#### What is expected:
Replace "Calque 1" with "Calque 2" throughout the lines below, and leave everything else unchanged.

Element and text position data
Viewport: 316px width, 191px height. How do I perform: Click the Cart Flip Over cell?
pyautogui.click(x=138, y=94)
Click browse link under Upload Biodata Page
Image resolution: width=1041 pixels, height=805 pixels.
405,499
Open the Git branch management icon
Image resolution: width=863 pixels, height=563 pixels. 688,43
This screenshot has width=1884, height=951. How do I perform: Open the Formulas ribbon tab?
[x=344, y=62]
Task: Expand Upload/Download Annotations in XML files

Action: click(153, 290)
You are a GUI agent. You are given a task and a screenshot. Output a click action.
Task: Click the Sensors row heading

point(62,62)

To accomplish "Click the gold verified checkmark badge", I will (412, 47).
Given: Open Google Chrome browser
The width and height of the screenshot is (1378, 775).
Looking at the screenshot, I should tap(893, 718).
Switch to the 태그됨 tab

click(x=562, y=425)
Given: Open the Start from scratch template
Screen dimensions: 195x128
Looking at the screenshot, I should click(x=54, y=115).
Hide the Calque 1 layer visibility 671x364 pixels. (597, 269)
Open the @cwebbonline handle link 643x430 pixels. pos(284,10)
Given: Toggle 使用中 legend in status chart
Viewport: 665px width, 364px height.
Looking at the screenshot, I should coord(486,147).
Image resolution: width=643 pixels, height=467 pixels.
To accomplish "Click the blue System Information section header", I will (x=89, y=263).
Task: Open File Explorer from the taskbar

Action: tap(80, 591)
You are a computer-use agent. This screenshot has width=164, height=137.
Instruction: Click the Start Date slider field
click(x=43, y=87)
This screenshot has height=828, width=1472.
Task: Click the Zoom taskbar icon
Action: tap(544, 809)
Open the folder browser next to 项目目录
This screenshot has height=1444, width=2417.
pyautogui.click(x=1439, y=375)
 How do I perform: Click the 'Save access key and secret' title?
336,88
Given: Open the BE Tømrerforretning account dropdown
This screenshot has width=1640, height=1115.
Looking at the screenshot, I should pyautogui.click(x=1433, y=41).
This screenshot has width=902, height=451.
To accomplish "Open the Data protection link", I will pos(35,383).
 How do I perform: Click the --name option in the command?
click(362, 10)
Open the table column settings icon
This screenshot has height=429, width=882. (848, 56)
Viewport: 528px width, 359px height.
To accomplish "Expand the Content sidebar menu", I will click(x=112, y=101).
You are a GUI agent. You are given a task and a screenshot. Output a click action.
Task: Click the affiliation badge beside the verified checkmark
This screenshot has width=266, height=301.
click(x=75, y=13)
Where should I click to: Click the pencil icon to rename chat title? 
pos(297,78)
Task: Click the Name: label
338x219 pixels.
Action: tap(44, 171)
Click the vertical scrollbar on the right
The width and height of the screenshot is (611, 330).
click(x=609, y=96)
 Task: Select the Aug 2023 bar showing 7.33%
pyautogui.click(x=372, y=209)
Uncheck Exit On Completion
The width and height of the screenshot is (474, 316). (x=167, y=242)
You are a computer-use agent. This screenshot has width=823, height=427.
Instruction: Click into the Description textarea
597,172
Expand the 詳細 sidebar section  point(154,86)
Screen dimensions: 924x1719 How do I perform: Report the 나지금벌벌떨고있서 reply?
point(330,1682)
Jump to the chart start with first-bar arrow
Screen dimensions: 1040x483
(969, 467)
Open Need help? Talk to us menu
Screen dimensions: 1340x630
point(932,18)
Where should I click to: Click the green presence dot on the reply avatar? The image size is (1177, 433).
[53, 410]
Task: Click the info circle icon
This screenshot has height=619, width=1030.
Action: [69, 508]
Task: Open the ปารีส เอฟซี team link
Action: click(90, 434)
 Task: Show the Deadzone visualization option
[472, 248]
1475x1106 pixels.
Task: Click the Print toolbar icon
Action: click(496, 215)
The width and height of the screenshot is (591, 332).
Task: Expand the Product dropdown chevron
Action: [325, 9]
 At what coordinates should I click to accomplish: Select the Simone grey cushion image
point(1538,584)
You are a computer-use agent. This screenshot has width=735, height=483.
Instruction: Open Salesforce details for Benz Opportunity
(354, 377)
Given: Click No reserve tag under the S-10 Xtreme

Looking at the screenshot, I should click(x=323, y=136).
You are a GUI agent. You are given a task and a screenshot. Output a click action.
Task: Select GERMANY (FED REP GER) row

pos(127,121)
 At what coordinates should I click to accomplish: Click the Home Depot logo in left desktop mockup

#### Correct answer:
Viewport: 316px width, 191px height. How do I perform: Click the Cart Flip Over cell?
pyautogui.click(x=138, y=94)
Click browse link under Upload Biodata Page
Image resolution: width=1041 pixels, height=805 pixels.
405,499
Open the Git branch management icon
Image resolution: width=863 pixels, height=563 pixels. 688,43
This screenshot has width=1884, height=951. How do I perform: Open the Formulas ribbon tab?
[x=344, y=62]
Task: Expand Upload/Download Annotations in XML files

Action: click(153, 290)
You are a GUI agent. You are given a task and a screenshot. Output a click action.
Task: Click the Sensors row heading

point(62,62)

To accomplish "Click the gold verified checkmark badge", I will (412, 47).
Given: Open Google Chrome browser
The width and height of the screenshot is (1378, 775).
Looking at the screenshot, I should tap(893, 718).
Switch to the 태그됨 tab

click(x=562, y=425)
Given: Open the Start from scratch template
Screen dimensions: 195x128
Looking at the screenshot, I should click(x=54, y=115).
Hide the Calque 2 layer visibility 671x364 pixels. (597, 269)
Open the @cwebbonline handle link 643x430 pixels. pos(284,10)
Given: Toggle 使用中 legend in status chart
Viewport: 665px width, 364px height.
Looking at the screenshot, I should coord(486,147).
Image resolution: width=643 pixels, height=467 pixels.
To accomplish "Click the blue System Information section header", I will (x=89, y=263).
Task: Open File Explorer from the taskbar

Action: tap(80, 591)
You are a computer-use agent. This screenshot has width=164, height=137.
Instruction: Click the Start Date slider field
click(x=43, y=87)
This screenshot has height=828, width=1472.
Task: Click the Zoom taskbar icon
Action: tap(544, 809)
Open the folder browser next to 项目目录
This screenshot has height=1444, width=2417.
pyautogui.click(x=1439, y=375)
 How do I perform: Click the 'Save access key and secret' title?
336,88
Given: Open the BE Tømrerforretning account dropdown
This screenshot has width=1640, height=1115.
Looking at the screenshot, I should pyautogui.click(x=1433, y=41).
This screenshot has width=902, height=451.
To accomplish "Open the Data protection link", I will pos(35,383).
 How do I perform: Click the --name option in the command?
click(362, 10)
Open the table column settings icon
This screenshot has height=429, width=882. (848, 56)
Viewport: 528px width, 359px height.
To accomplish "Expand the Content sidebar menu", I will click(x=112, y=101).
You are a GUI agent. You are given a task and a screenshot. Output a click action.
Task: Click the affiliation badge beside the verified checkmark
This screenshot has width=266, height=301.
click(x=75, y=13)
Where should I click to: Click the pencil icon to rename chat title? 
pos(297,78)
Task: Click the Name: label
338x219 pixels.
Action: tap(44, 171)
Click the vertical scrollbar on the right
The width and height of the screenshot is (611, 330).
click(x=609, y=96)
 Task: Select the Aug 2023 bar showing 7.33%
pyautogui.click(x=372, y=209)
Uncheck Exit On Completion
The width and height of the screenshot is (474, 316). (x=167, y=242)
You are a computer-use agent. This screenshot has width=823, height=427.
Instruction: Click into the Description textarea
597,172
Expand the 詳細 sidebar section  point(154,86)
Screen dimensions: 924x1719 How do I perform: Report the 나지금벌벌떨고있서 reply?
point(330,1682)
Jump to the chart start with first-bar arrow
Screen dimensions: 1040x483
(969, 467)
Open Need help? Talk to us menu
Screen dimensions: 1340x630
point(932,18)
Where should I click to: Click the green presence dot on the reply avatar? The image size is (1177, 433).
[53, 410]
Task: Click the info circle icon
This screenshot has height=619, width=1030.
Action: [69, 508]
Task: Open the ปารีส เอฟซี team link
Action: click(90, 434)
 Task: Show the Deadzone visualization option
[472, 248]
1475x1106 pixels.
Task: Click the Print toolbar icon
Action: click(496, 215)
The width and height of the screenshot is (591, 332).
Task: Expand the Product dropdown chevron
Action: [325, 9]
 At what coordinates should I click to accomplish: Select the Simone grey cushion image
point(1538,584)
You are a computer-use agent. This screenshot has width=735, height=483.
Instruction: Open Salesforce details for Benz Opportunity
(354, 377)
Given: Click No reserve tag under the S-10 Xtreme

Looking at the screenshot, I should click(x=323, y=136).
You are a GUI agent. You are given a task and a screenshot. Output a click action.
Task: Select GERMANY (FED REP GER) row

pos(127,121)
 At what coordinates should I click to accomplish: Click the Home Depot logo in left desktop mockup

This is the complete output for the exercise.